Hello, dear community!
We continue to see exciting improvements released since 3.7. Here is a synopsis of highlights from the version 3.8 updates release.
Translated Redaction Labels
Private AI supports text processing in multiple languages, and redaction markers are now also available in multiple languages. See the Supported Language documentation for more information on which languages support translated labels.
WebSocket Context
The Private AI version 3.8 updates now maintains context between WebSocket messages. Similar to link_batch, text inputs are processed together as a single input. This helps deliver more consistent redaction markers across a series of interactions, like an SMS chat conversation.
Black Box Image Redaction
Private AI offers the ability to perform black-box redaction on images. For more information, please visit the image processing documentation.
Examples, guides and more
We continue to improve our docs site. We’ve introduced a new Getting Started guide, additional documentation around API fundamentals, and additional guides.
New Language Support
Extended support for the Georgian language has been introduced, expanding the model’s linguistic capabilities to 53 languages.
New Entity Type
A new entity, `LOCATION_ADDRESS_STREET`, has been added. This entity captures street names and numbers, including unit numbers, providing more granularity than the existing `LOCATION_ADDRESS` entity, which captures complete addresses.
New Ram Requirements
The container now requires 64 GB of RAM to ensure reliable and performant operation when processing files.
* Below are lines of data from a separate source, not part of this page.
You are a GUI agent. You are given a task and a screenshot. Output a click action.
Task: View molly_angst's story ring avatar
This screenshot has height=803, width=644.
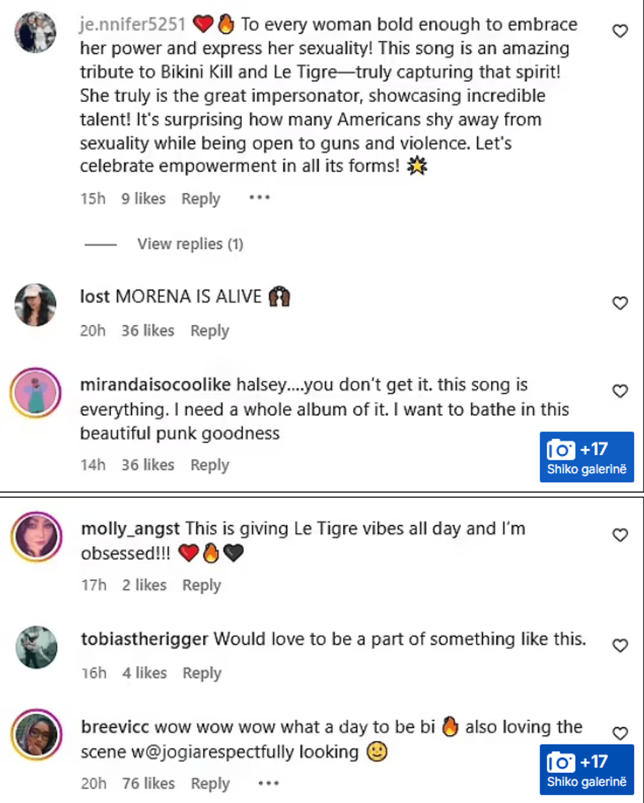35,537
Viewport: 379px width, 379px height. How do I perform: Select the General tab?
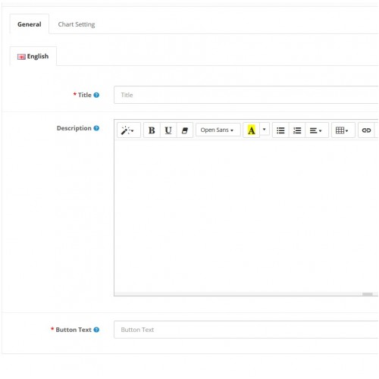click(x=30, y=24)
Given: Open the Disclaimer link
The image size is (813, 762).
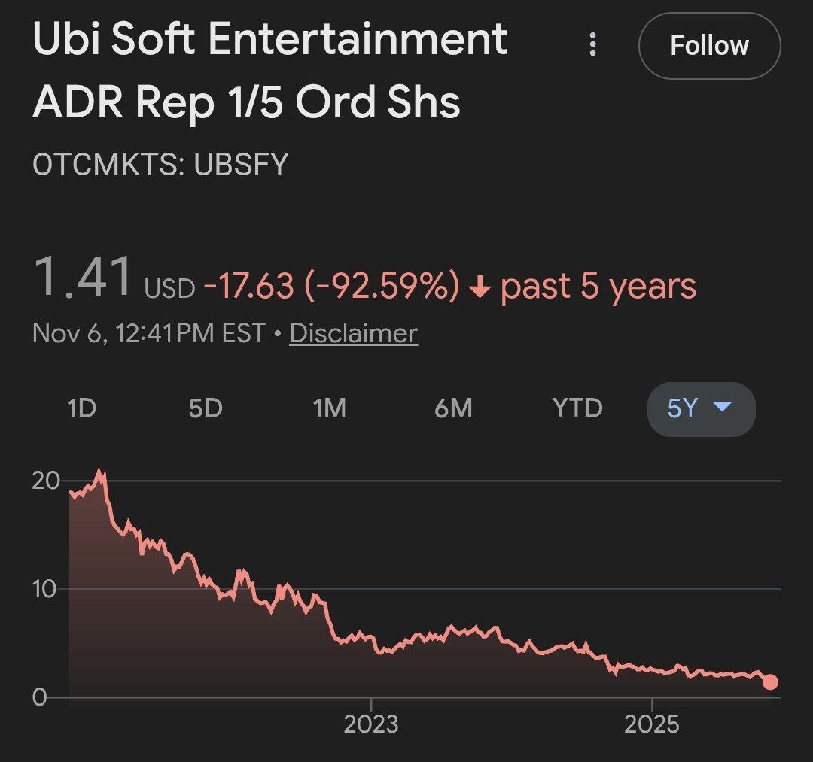Looking at the screenshot, I should [353, 332].
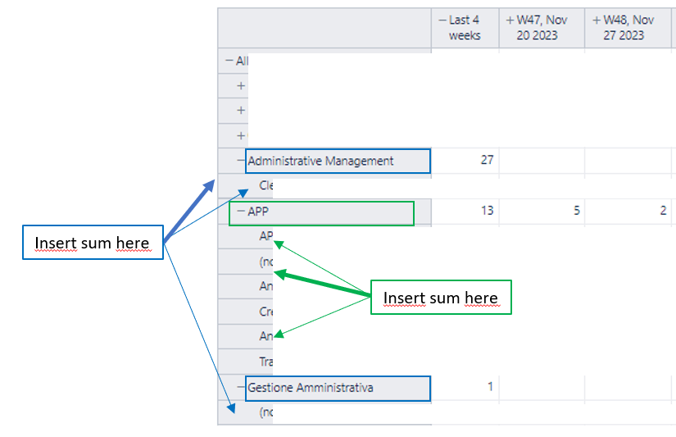Click the value 27 for Administrative Management
Screen dimensions: 676x437
click(488, 160)
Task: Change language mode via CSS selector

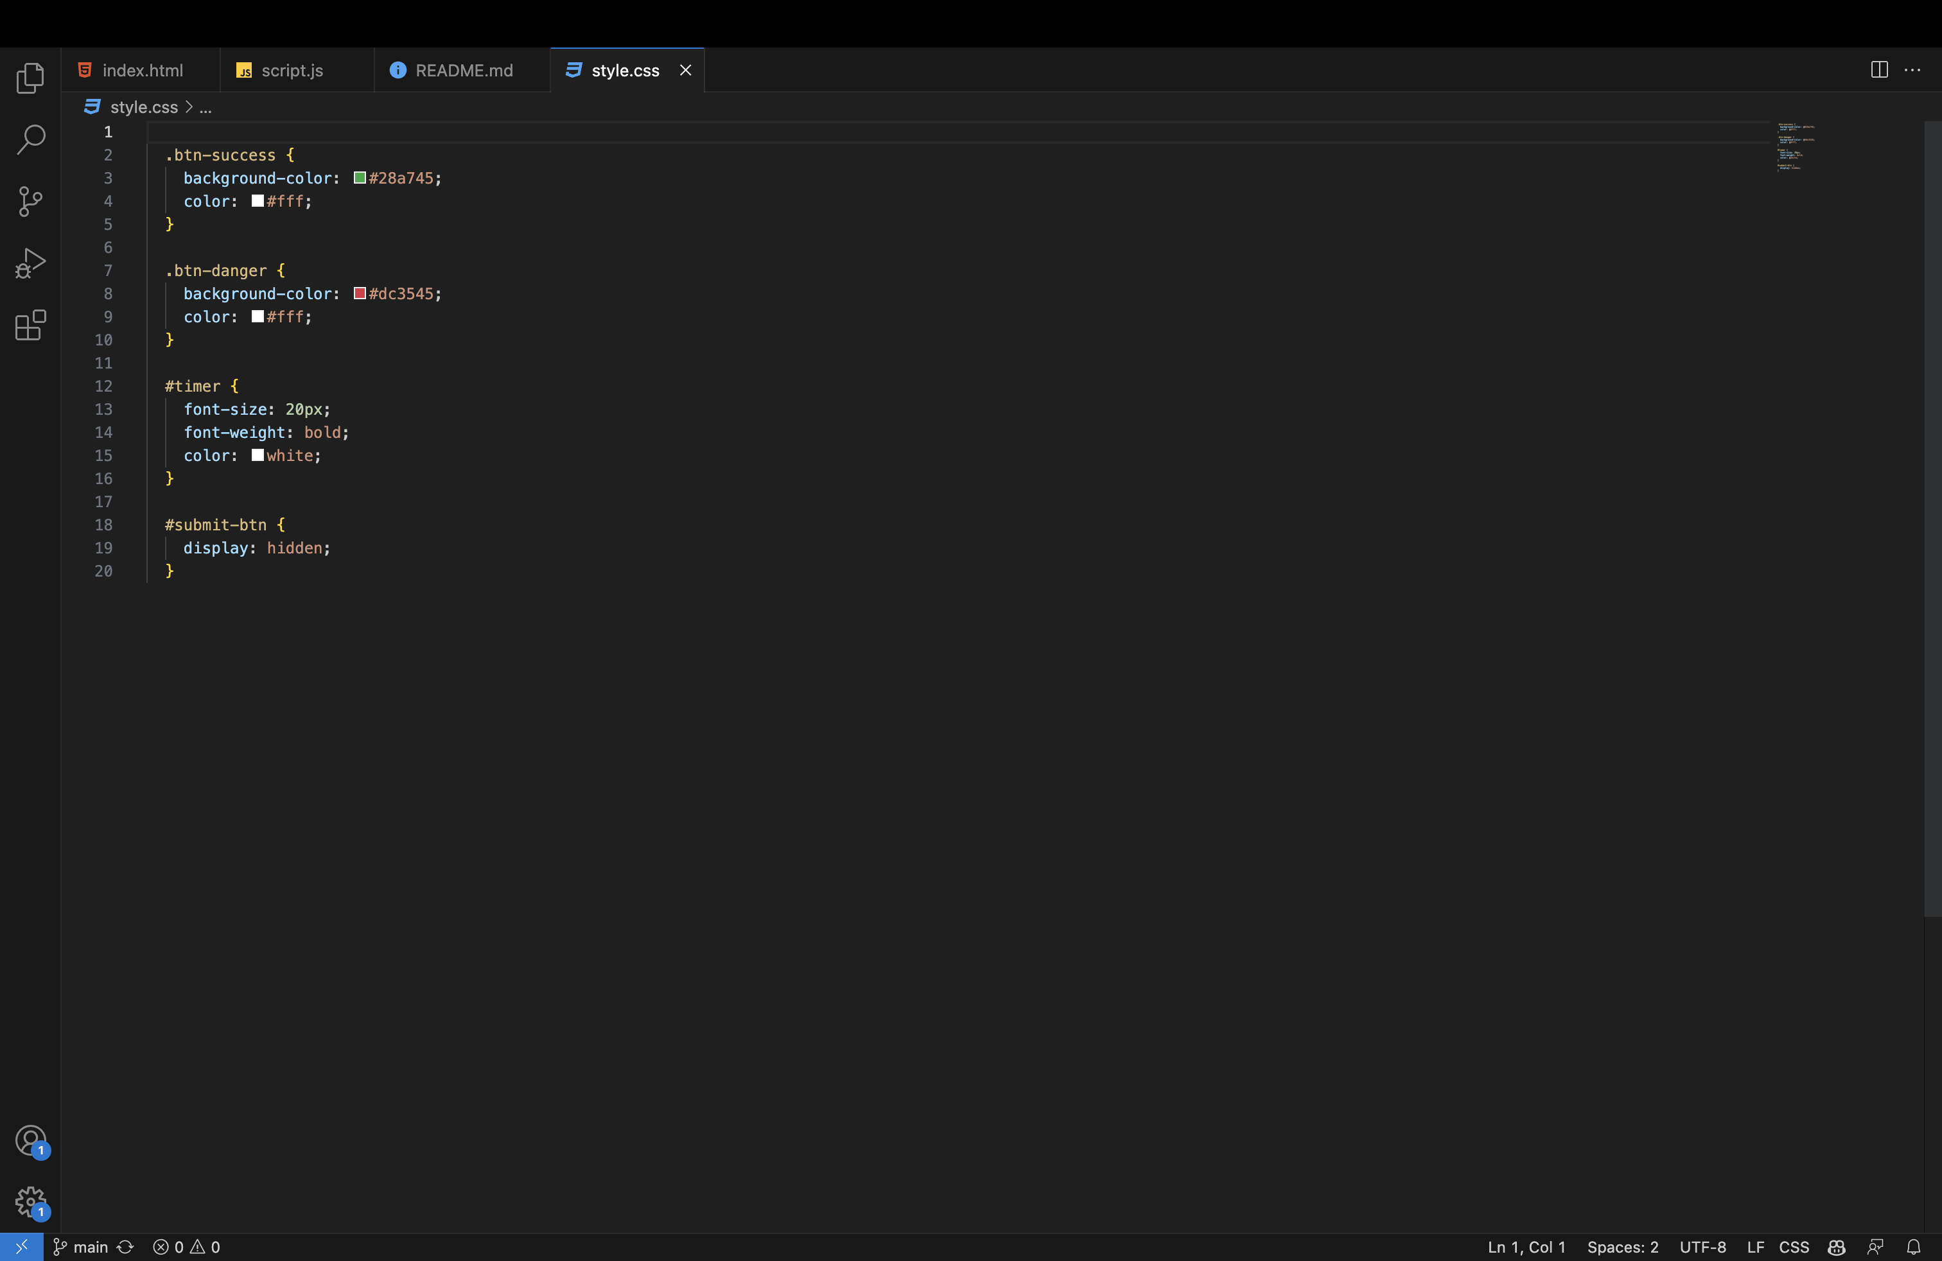Action: pos(1793,1247)
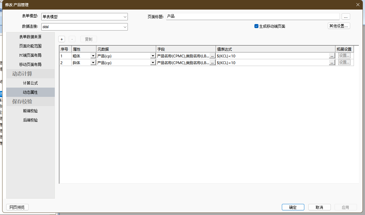Switch to 表单数据来源 section
Image resolution: width=365 pixels, height=215 pixels.
(x=30, y=37)
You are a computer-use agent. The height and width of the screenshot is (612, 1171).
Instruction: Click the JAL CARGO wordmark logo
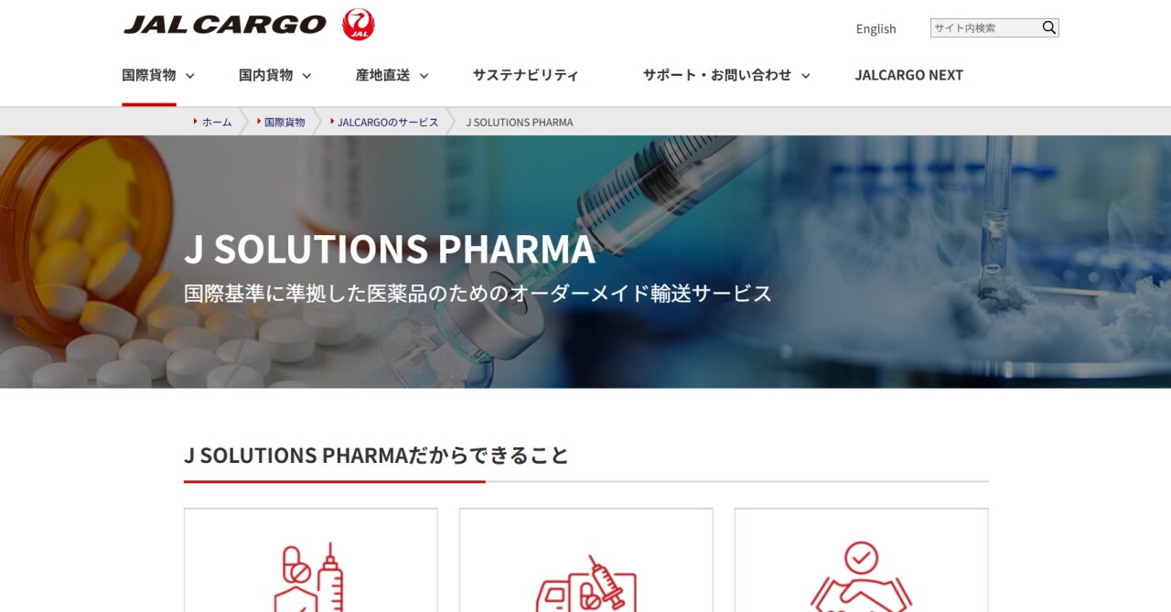point(225,25)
A warning message will be presented if the system does not have sufficient memory.
Model Improvements
These updates signify a substantial step forward in the model’s functionality and security, broadening its applicability and accuracy across various languages and data types.
Model updates since 3.7 include:
- Enhanced detection of numerical entities in multiple languages (French, Spanish, English, Japanese, Portuguese, and Dutch), including specific improvements for social security numbers (SSN) and credit card numbers.
- Improved identification of partial credit card and SSN numbers, especially spoken or transcribed, across several languages (Spanish, Dutch, Korean, German, Italian).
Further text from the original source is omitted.